YOUR OBJECTIVE: Could you copy exactly the lines from the one containing "Viewport: 866px width, 769px height." through the last line of the records, leaving out every picture?

DATA FOR ANALYSIS:
▬▬▬▬▬▬
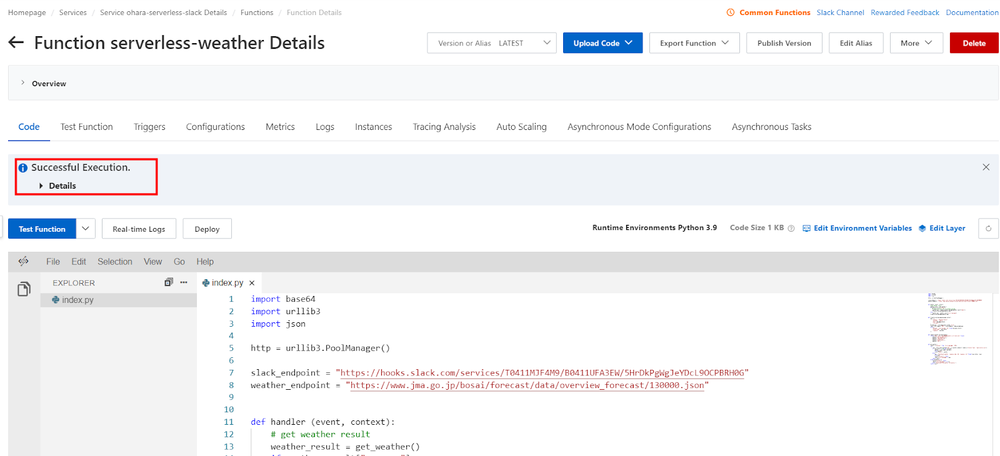Select index.py in the Explorer tree
Image resolution: width=1000 pixels, height=456 pixels.
click(x=77, y=300)
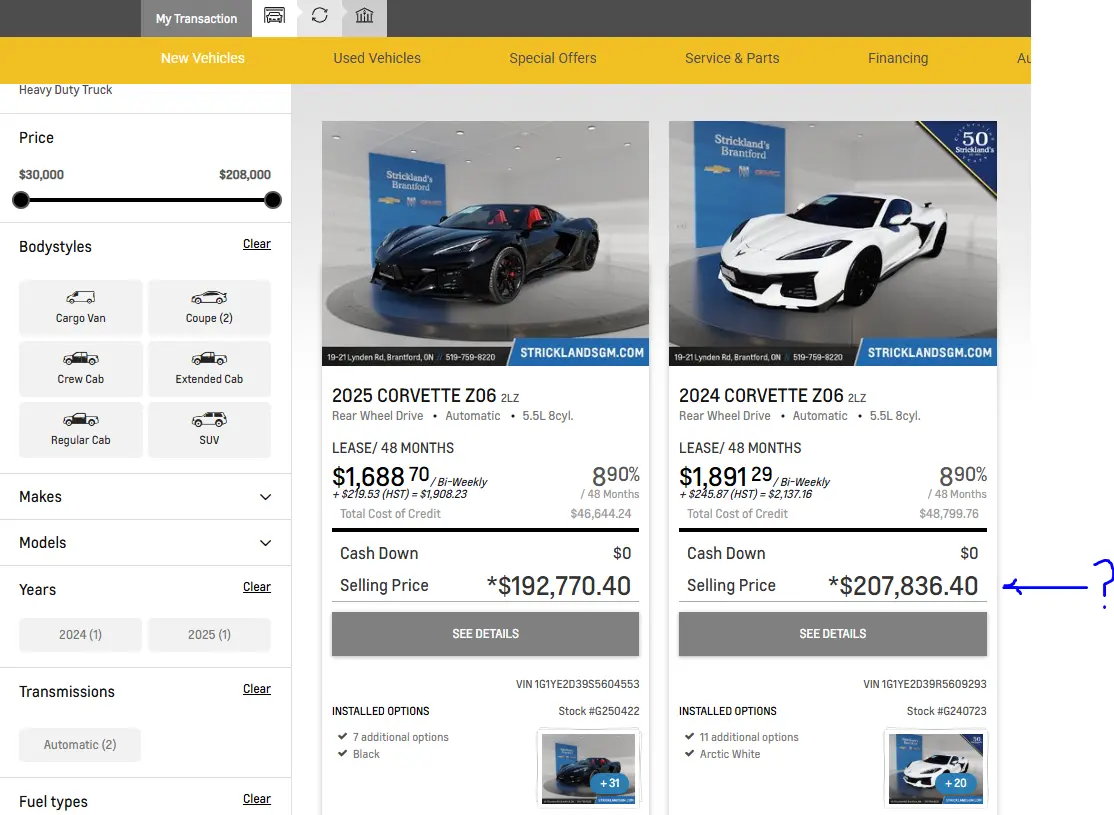
Task: Click the trade-in refresh arrows icon
Action: click(319, 16)
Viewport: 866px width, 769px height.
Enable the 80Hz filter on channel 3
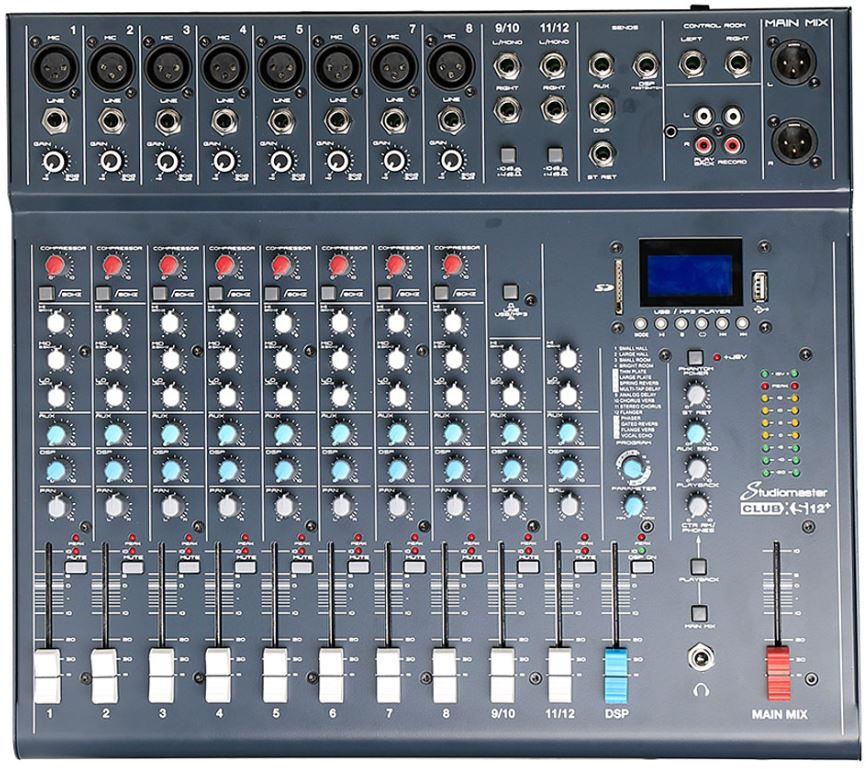pos(159,293)
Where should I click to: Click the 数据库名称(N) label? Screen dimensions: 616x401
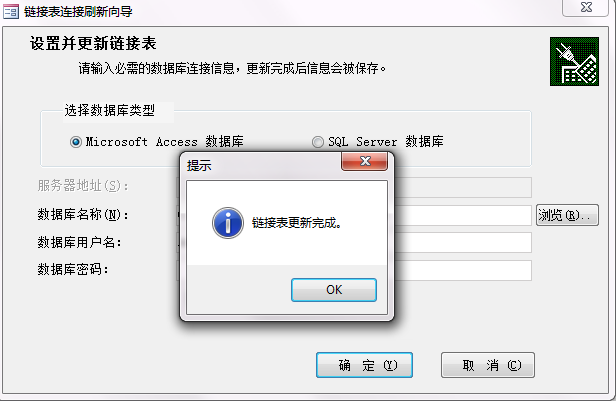[x=83, y=214]
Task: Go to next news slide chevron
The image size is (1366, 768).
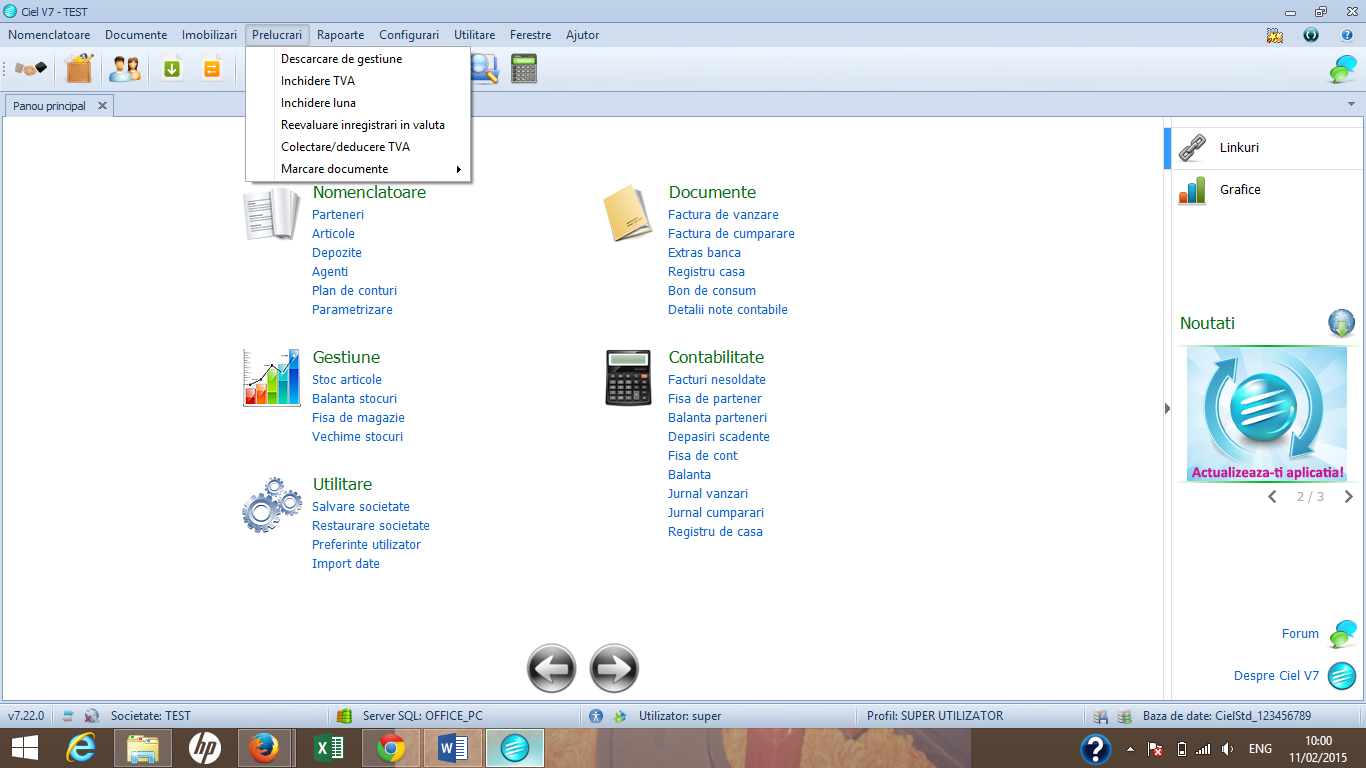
▬▬▬▬▬▬
EXPECTED ANSWER:
Viewport: 866px width, 769px height.
Enable the 80Hz filter on channel 3
pos(159,293)
Where should I click to: Click the 数据库名称(N) label? Screen dimensions: 616x401
[x=83, y=214]
Task: Go to next news slide chevron
The image size is (1366, 768).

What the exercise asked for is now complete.